[Records for the exercise]

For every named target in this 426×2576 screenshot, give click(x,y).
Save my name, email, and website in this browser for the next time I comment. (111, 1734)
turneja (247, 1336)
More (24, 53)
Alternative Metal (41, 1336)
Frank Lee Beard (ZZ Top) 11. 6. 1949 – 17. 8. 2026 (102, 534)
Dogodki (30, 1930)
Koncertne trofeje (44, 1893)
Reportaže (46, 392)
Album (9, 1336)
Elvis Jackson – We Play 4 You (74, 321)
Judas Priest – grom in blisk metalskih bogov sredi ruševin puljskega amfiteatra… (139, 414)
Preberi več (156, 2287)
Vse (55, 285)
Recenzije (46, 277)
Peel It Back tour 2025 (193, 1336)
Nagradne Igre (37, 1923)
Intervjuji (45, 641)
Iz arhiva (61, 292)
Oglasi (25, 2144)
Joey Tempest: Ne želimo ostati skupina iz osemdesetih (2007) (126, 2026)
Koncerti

[/Records for the exercise]

Work item ::
What lines in the entries above hold "this"? Copy every one.

Answer space ::
For every named target in this 426×2576 screenshot, give click(x,y).
Save my name, email, and website in this browser for the next time I comment. (111, 1734)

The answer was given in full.